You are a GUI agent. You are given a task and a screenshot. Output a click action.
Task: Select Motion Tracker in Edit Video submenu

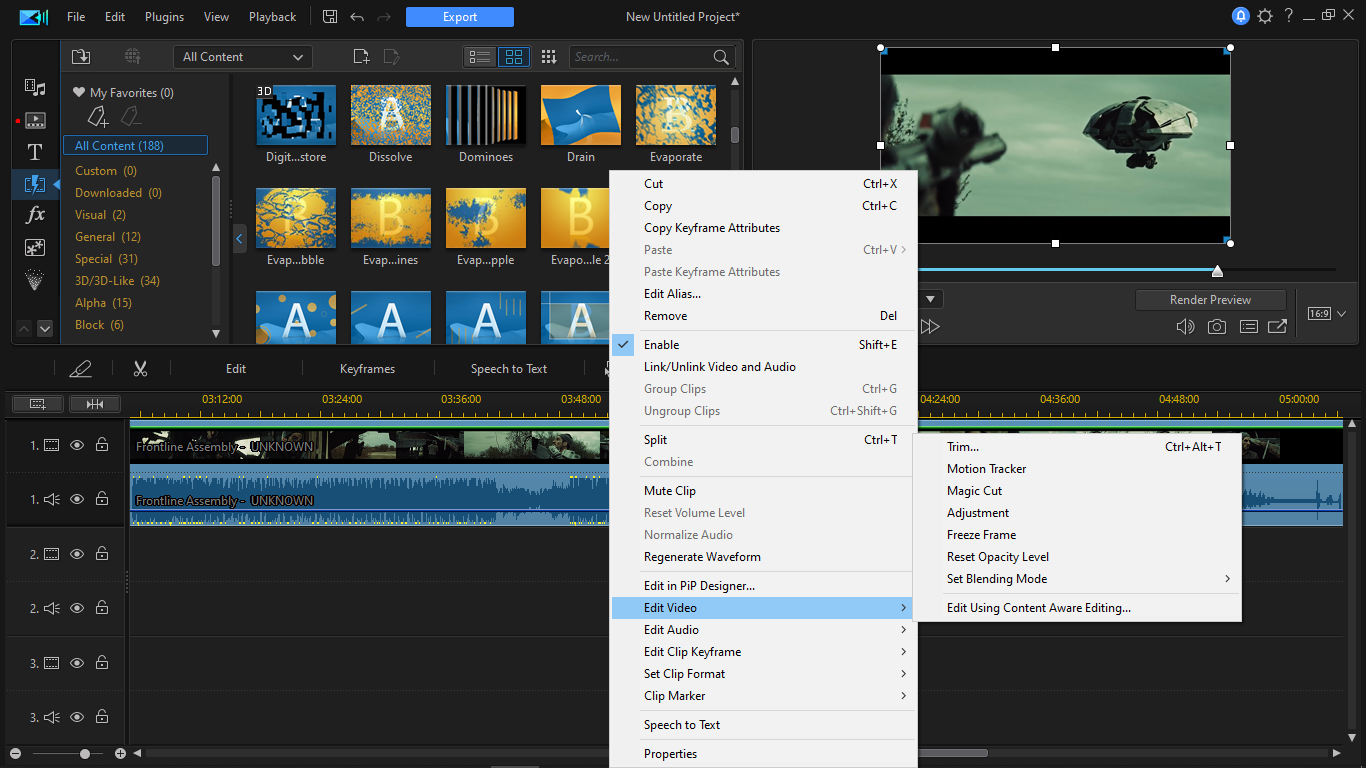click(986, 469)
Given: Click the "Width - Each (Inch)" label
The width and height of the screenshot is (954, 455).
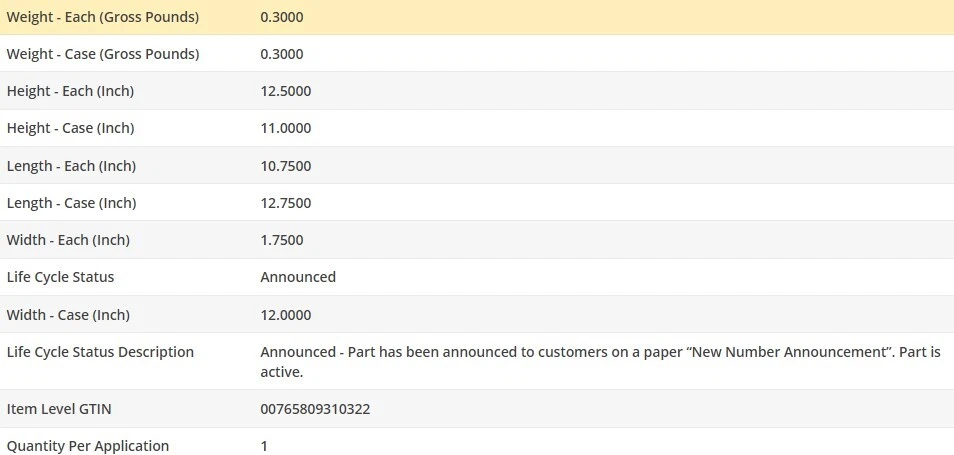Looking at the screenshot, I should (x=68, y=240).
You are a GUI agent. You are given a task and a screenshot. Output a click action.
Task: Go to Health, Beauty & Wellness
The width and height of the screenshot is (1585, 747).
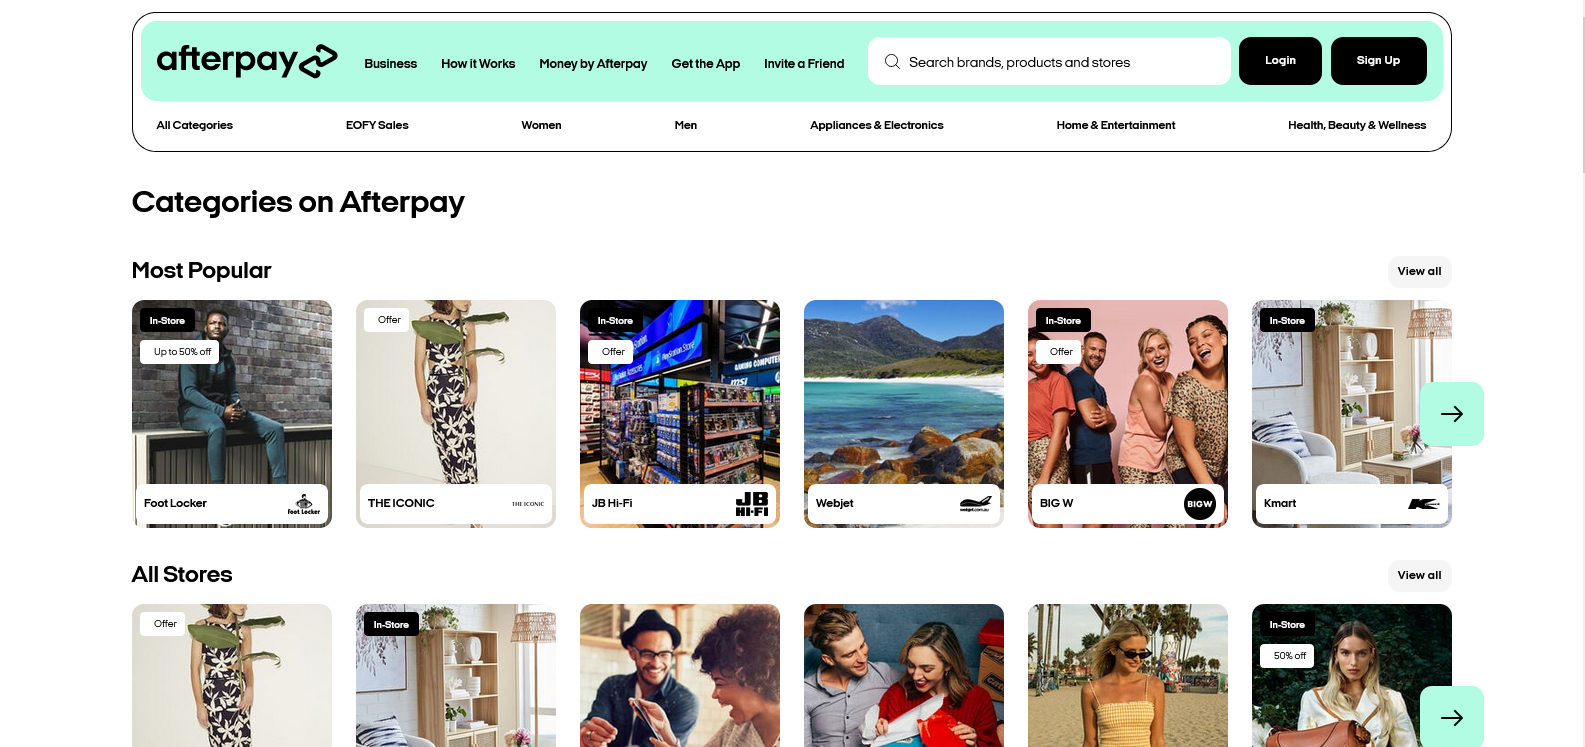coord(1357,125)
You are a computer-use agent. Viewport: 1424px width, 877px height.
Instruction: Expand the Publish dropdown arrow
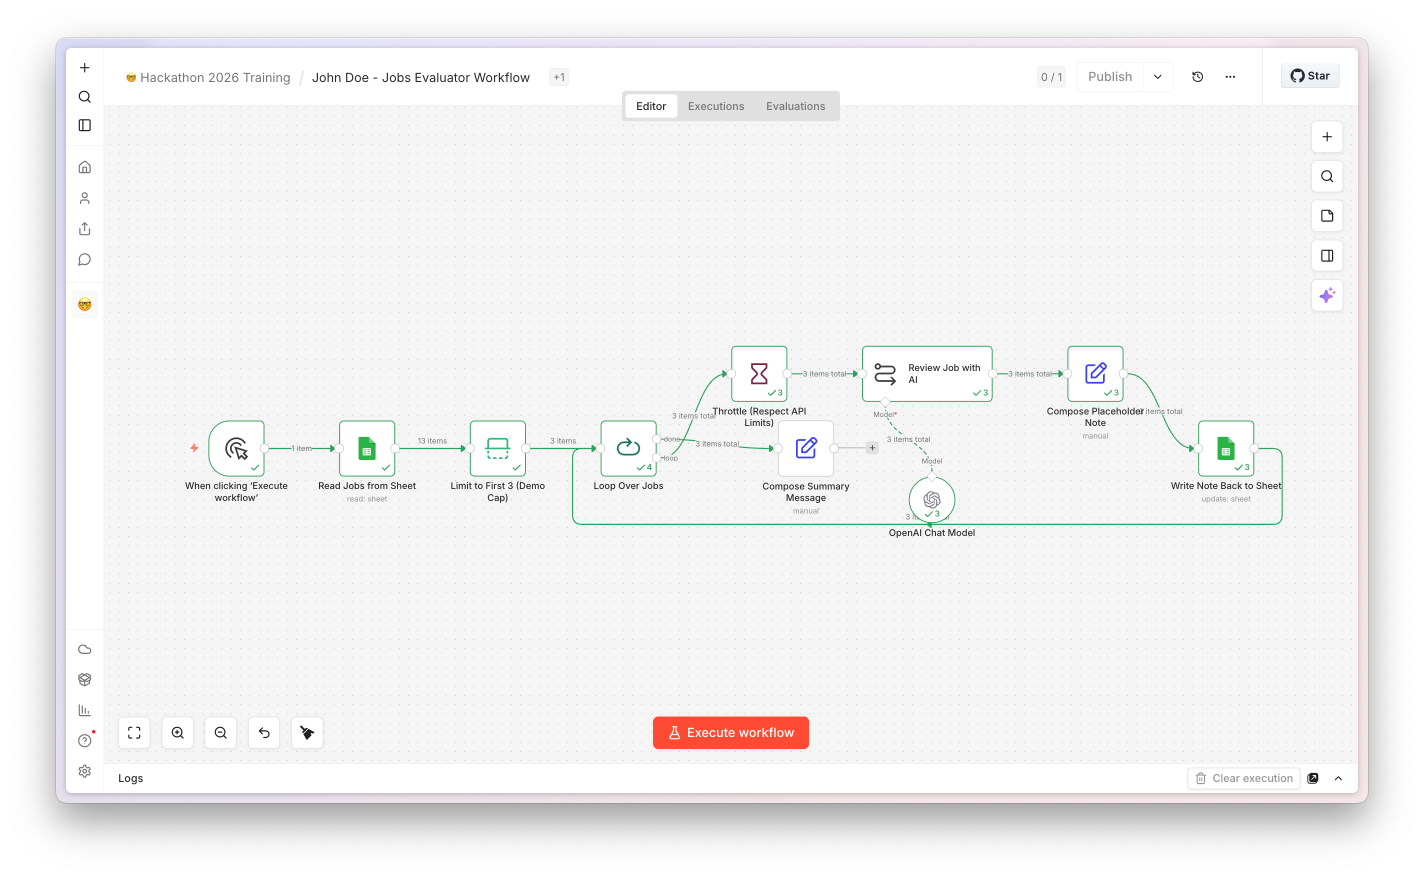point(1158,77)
******
### WORK INSTRUCTIONS
Copy out exactly the lines from the one with "You are a computer-use" through the end of the listing, both ends included, omitting any picture.

### EXERCISE OUTPUT
You are a computer-use agent. Viewport: 1424px width, 877px height.
Instruction: Expand the Publish dropdown arrow
point(1158,77)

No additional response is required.